Adams retires to help Zimbabwe women
After teaching sociology at Lewis & Clark for 24 years, Richard Adams, associate professor emeritus of sociology, has retired to begin a new career as executive director of the Zimbabwe Artists Project.
Zimbabwe is the most politically and economically stable of new African nations, Adams explains. It achieved liberty from English-speaking white settlers in 1980.
Beginning with a sabbatical in 1992, Adams spent two years developing a Lewis & Clark overseas study program in Zimbabwe that focused on issues of gender and social change.
He led Lewis & Clark students on overseas study programs in Zimbabwe in 1994, 1997 and 1999.

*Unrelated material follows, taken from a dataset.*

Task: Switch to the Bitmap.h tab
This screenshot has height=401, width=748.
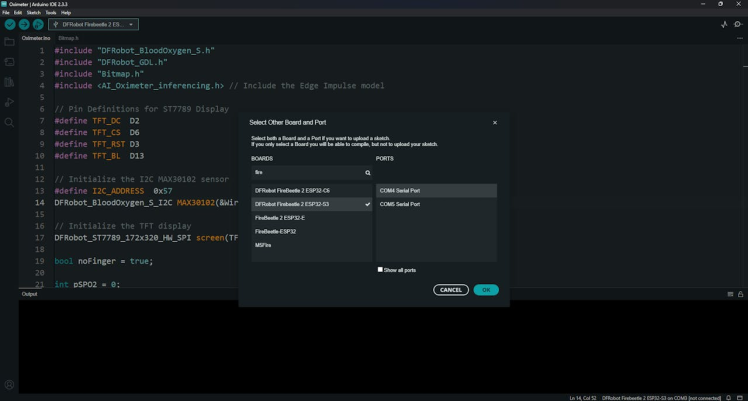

"In 1997," Adams says, "just three weeks prior to the trip’s departure, I was diagnosed with prostate cancer. I wasn’t about to give up what I love best about Lewis & Clark—teaching students in an overseas environment."
So, Adams adopted a treatment plan that allowed him to travel and to teach in Weya, an agricultural-based community about 100 miles from Zimbabwe’s capital. Today, his cancer is in remission.
Weya’s women are a living study of gender and social change, Adams says. In 1987, they sought help from a German woman who taught sewing and other fabric crafts. Since then, the Weyan women have crafted colorful appliquéd and embroidered quilts that tell stories of village life. They also create paintings on fabrics and boards.
"After the women began to sell their artwork, they had a broader role in the community," he says. "They saw themselves as creative beings."
Adams found himself changing, too.
"At the same time that I was battling cancer, the women in the village asked me to sell their art," he says. "It was an opening of new doors, a convergence of possibilities. It was a wonderful opportunity, so I said, ‘yes.’"
Adams, who spent five of his teenage years with his missionary parents in India, later returned to India as a Fulbright scholar.
Adams has taught courses for the College’s gender studies program since 1980. Students selected him as Teacher of the Year in 1994.
He earned his master’s degree and doctorate from Duke University and his bachelor’s degree (summa cum laude) from Hillsdale College.